A Trek with Bellingham’s Dave Mauro and His New Book
You might consider David J. Mauro a modern-day superhero. Weekdays, from 9 a.m. to 5 p.m., Dave can be found at his UBS Financial Services Inc. office in Bellingham wearing the title of senior vice president, wealth management. Catch him after hours, however, and you may find him summiting the world’s tallest mountain peaks or talking about his latest trek. He has his very own super suit with crampons on his feet, a harness around his waist, and an ice axe in his hand. Then there’s that large tattoo on his calf. It outlines the seven summits—the world’s tallest peaks—that Mauro spent seven years of his life conquering.
Now, five years after climbing his final peak, Mount Everest, Mauro, 55, has written a book, “The Altitude Journals: A Seven-Year Journey from the Lowest Point in My Life to the Highest Point on Earth.” It recounts his story of the emotional and physical struggles reaching the highest point on each continent.
“I still don’t consider myself a mountain climber. I consider myself a seeker,” says Mauro, who experienced his “lowest point” at age 44, when he found himself living in his sister’s guest room, despondent over the death of his brother and the failure of his marriage. A relative sent him a birthday gift—a pair of climbing poles.
Mauro has been seeking summits since 1993 when he and a few of his friends reached the top of Mount Baker. After an uninspiring trip to the top, Mauro said he couldn’t understand why people climb and considered himself retired from climbing. “I had no idea what was supposed to be fun about it,” he said. Fast forward to 2006, and Mauro had his sights set on North America’s tallest mountain, Denali in Alaska (also known as Mount McKinley). It peaks at more than 20,000 feet above sea level. The move from “retired” to climbing one of the deadliest peaks in the world was prompted by his brother-in-law Ty Hardt. Hardt, an Anchorage-based filmmaker and climber, was planning to climb Denali and make a documentary in the process. Mauro played the novice climber and he summited Denali on June 13, 2007. After that, he no longer considered himself retired from climbing.
After Denali, Mauro kept having dreams of the enchanting African plains. He knew what was next—Mount Kilimanjaro in Tanzania—the highest mountain on the African continent. From then on, Mauro made it his mission to conquer the remaining tallest peaks on each of the seven continents: Mounts Elbrus in Russia, Aconcagua in Argentina, Carstensz Pyramid in Indonesia, Mount Vinson in Antarctica, and on May 20, 2013, Mount Everest.
Today, life after the climbs has yet to slow down. He led a March 31 hike up Blanchard Mountain’s Oyster Dome to fundraise for Binaytara Foundation, a Bellingham cancer health nonprofit. His new book, “The Altitude Journals,” will take him on a two-year speaking tour in partnership with outdoor retailer REI. Mauro will speak at every REI store in North America about his experiences.

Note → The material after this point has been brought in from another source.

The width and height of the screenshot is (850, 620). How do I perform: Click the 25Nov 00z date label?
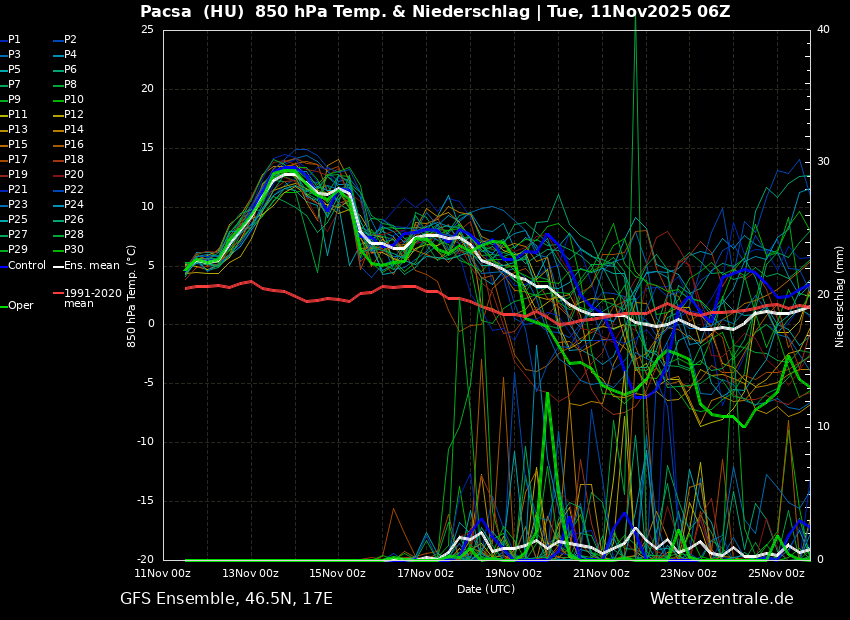pos(776,574)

Mauro hopes the book, an Amazon No. 1 best-seller in the “Outdoor Adventure” category, inspires people to climb their own mountains. “Everyone has a Mount Everest, but every big mountain is just a bunch of little mountains,” he said. In addition to spreading his words of wisdom, Mauro tries to lead climbs up at least one big mountain a year. Since his altitude climbs, he has conquered Mount Rainier and Mount Baker (again). No matter what the challenge, physical or mental, Mauro recommends the advice that got him through his summits: “Just 10 steps at a time.”